Abengoa SA of Spain joined Total SA and Abu Dhabi’s renewable energy company, Masdar, in building the Middle East’s first major solar power plant.
The Shams 1 project will cost $600 million and generate about 100 megawatts of power from 2012 in Madinat Zayed, 120 kilometers (75 miles) southwest of the United Arab Emirates capital city. Total and Abengoa will each own 20 percent of the project with Masdar controlling the rest, a statement said.
The plant, with 768 parabolic mirrors, will be the largest concentrated solar power plant in the world, extending over a 2.5-square-kilometer area, according to a statement distributed today by the Regulatory News Service. Construction will begin in the third quarter and last about two years.
“Shams 1 is the first stand-alone plant in the region,” said Nathaniel Bullard, solar analyst at Bloomberg New Energy Finance in Washington. “A German developer is planning a 100-megawatt plant in Jordan and a 300-megawatt plant is also in planning. However, of all of these, only Masdar’s Shams 1 is what we would consider in an advanced stage.”
The shares of Seville, Spain-based Abengoa rose as much as 10 percent and traded at 14.46 euros, up 8.2 percent, at 5 p.m. local time.
Abu Dhabi, holder of almost all the oil reserves in the United Arab Emirates, aims to position itself as a hub for renewable energy by building the world’s first zero-carbon city and hosting the International Renewable Energy Agency headquarters.

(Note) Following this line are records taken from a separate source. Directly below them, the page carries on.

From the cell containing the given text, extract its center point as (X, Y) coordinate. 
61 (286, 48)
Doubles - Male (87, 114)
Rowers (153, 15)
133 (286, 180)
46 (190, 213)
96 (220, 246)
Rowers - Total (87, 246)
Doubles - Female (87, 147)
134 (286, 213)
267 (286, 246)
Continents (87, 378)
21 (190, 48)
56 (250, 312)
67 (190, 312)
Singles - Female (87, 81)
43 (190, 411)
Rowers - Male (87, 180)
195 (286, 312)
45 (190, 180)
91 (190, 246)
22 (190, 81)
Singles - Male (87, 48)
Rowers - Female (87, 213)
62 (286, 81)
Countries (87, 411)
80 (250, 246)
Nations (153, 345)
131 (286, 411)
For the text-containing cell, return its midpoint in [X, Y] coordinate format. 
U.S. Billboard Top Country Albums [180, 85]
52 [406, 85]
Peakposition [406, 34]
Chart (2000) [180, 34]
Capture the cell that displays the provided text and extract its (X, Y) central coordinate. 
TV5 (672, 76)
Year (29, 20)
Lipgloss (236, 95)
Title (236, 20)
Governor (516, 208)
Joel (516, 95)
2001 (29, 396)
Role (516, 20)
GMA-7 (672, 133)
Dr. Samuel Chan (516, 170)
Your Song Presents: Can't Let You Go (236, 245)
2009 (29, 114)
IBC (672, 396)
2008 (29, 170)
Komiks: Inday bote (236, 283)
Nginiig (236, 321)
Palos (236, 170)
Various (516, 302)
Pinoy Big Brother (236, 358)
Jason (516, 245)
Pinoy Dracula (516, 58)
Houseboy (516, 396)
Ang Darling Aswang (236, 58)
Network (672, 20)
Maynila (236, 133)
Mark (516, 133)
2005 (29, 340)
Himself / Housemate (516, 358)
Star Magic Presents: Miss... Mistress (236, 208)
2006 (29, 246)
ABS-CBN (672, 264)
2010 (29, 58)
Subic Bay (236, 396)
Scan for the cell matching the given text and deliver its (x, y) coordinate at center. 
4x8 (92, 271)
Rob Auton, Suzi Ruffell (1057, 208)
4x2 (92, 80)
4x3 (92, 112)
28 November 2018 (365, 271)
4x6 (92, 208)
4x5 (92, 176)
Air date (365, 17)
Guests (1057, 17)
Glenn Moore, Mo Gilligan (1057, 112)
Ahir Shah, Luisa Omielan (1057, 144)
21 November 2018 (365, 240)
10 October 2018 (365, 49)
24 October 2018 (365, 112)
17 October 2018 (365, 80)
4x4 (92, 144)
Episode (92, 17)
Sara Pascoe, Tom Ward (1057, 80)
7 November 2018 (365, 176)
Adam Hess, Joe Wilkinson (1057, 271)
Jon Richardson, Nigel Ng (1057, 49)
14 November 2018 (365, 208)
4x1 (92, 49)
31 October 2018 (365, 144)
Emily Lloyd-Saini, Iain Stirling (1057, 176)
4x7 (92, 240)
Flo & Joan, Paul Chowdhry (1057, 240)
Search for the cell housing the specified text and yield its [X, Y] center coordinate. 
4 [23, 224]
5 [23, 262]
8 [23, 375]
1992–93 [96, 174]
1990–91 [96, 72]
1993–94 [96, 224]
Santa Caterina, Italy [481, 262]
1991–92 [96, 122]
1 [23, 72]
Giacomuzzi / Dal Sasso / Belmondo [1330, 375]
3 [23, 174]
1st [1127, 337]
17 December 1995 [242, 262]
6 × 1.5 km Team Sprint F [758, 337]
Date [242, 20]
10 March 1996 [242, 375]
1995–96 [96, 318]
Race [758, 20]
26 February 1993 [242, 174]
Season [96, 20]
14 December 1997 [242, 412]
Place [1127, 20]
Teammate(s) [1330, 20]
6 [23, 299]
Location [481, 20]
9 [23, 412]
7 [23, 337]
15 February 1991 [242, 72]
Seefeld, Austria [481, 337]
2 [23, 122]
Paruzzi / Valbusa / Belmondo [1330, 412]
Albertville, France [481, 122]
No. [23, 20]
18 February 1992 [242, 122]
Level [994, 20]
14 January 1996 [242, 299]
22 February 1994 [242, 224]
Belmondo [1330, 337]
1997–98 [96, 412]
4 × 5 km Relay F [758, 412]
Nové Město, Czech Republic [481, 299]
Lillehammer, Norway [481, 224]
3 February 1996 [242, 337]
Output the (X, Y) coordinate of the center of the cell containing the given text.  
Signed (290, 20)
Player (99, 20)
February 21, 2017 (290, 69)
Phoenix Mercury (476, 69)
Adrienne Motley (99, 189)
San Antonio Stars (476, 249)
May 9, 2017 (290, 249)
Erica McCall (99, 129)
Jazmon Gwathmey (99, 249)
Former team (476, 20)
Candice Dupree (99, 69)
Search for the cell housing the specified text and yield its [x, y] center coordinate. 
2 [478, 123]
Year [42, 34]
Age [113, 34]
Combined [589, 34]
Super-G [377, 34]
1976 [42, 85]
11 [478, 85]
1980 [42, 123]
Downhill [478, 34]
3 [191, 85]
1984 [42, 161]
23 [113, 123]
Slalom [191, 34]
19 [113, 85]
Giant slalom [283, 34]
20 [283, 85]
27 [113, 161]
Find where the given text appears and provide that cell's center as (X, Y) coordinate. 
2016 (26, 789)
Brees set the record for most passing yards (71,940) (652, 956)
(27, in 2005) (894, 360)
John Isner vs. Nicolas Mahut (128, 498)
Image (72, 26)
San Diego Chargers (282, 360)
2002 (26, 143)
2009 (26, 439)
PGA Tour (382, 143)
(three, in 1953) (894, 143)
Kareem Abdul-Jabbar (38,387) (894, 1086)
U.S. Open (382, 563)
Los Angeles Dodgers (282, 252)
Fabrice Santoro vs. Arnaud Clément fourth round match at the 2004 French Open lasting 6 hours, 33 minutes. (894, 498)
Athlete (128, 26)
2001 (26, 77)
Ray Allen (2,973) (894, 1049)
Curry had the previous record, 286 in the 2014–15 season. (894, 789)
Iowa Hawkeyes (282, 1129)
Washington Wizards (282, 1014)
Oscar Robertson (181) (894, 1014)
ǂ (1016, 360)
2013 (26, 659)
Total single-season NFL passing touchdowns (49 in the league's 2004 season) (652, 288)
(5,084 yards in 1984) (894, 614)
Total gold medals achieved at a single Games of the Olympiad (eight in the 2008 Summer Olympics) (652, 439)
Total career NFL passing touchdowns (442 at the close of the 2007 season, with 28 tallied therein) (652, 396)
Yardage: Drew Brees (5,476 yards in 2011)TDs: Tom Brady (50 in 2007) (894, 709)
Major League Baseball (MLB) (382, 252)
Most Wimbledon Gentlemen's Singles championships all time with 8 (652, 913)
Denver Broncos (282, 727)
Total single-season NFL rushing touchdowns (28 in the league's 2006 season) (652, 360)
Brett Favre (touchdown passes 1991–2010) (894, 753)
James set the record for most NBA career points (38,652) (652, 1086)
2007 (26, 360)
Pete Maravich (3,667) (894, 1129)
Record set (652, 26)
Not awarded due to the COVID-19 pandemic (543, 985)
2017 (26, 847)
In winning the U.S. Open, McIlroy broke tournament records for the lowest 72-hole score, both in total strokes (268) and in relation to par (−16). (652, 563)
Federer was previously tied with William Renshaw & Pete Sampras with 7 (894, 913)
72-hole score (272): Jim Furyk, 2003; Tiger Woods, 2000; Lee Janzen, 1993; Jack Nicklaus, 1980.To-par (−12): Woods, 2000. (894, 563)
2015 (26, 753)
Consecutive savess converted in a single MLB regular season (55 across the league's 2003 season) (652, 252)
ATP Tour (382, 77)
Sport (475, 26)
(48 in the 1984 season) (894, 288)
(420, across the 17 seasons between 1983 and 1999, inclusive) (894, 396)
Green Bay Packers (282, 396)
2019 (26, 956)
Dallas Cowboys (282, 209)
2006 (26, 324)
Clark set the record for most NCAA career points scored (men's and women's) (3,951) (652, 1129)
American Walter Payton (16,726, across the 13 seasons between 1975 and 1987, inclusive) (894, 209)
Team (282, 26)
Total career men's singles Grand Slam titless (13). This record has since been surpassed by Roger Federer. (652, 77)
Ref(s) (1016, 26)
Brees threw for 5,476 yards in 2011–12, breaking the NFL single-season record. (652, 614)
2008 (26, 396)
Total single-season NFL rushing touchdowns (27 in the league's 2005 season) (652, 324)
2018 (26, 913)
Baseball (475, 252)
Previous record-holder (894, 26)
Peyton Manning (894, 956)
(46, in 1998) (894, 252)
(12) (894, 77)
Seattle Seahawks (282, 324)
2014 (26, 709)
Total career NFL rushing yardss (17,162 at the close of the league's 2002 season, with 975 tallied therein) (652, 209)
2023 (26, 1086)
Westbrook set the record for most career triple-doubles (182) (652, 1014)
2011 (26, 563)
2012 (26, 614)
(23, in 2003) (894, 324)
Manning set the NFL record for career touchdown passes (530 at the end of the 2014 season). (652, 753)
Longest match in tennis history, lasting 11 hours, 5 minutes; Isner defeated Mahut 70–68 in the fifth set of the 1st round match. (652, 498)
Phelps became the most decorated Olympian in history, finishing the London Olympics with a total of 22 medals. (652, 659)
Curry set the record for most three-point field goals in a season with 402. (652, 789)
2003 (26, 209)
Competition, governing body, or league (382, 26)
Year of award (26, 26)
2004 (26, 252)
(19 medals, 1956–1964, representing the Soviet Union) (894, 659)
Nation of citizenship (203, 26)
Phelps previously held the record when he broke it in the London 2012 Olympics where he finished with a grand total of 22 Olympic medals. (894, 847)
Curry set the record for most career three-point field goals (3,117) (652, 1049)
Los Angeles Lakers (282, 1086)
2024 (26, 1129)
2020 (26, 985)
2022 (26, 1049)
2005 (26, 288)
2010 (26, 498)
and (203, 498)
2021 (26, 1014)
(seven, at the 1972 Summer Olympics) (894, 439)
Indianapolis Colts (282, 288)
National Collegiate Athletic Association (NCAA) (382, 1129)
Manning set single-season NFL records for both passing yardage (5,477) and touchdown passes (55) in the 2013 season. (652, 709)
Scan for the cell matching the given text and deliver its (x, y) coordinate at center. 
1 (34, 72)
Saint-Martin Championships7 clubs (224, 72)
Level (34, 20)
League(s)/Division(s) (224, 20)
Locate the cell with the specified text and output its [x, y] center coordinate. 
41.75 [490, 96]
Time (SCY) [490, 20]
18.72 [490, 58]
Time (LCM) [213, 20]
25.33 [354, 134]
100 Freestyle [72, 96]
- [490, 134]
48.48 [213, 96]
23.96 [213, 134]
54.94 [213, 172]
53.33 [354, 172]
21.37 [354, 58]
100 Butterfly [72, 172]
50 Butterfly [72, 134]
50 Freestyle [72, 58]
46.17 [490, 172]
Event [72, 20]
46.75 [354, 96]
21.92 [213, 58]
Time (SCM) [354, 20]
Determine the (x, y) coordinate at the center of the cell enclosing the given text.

Masdar is spending $22 billion to develop a carbon-neutral city in Abu Dhabi, the biggest of seven U.A.E. sheikhdoms that plans to derive 7 percent of its electricity from renewable sources by 2020. New investment in clean energy may reach $200 billion worldwide this year, 23 percent higher than 2009, according to New Energy Finance data.
“This project is very symbolic,” said Hélène Pelosse, interim director of the International Renewable Energy Agency, an industry group. “It is the first step into the transition toward the use of renewable energy in the region.”
Egypt, Morocco and Algeria also have thermal solar plants, although these are a combination of a conventional combined-cycle gas turbine and solar thermal plant, Bullard said.
Abu Dhabi Water and Electricity Co., the single buyer and seller of power and water in the city also known as Adwec, will be the only buyer of power from Shams 1.
The government will subsidize the cost, paying Adwec the difference between the average cost of electricity from a conventional power plant and the higher cost of solar power via a “green payment” plan. Solar power costs about 10 times more to produce than conventional power, Mohamed al-Zaabi, project manager for Masdar Solar, told reporters.
Masdar already has a 10-megawatt photovoltaic, or PV, plant in Abu Dhabi. PV plants use solar panels, which convert sunlight directly to electricity. Concentrated solar reflects sunlight, usually with mirrors to heat liquids that generate power with steam turbines.
Saudi Arabia, the biggest Arab economy, expects its first solar-powered desalination plant to be ready by 2013, Prince Turki bin Saud bin Mohammed al-Saud, vice-president for research institutes at the King Abdulaziz City for Science and Technology, said in February.
Masdar was established in 2006 and includes units to capture carbon emissions as well as a research institute.
Solar power is yet to be fully developed in the Middle East even as most countries in the region benefit from year-round sunshine. Reasons include the prohibitive cost of such new technology, government electricity subsidies that top $50 billion a year, lack of local expertise and the absence of tax incentives, according to David Scott, executive director at Abu Dhabi Executive Affairs Authority.
These hindrances are counterbalanced by the potential energy that could come from solar power, the centralized nature of governments that could translate into rapid adoption and implementation of renewable energy, and high power demand growth, Scott said at a conference yesterday in Abu Dhabi.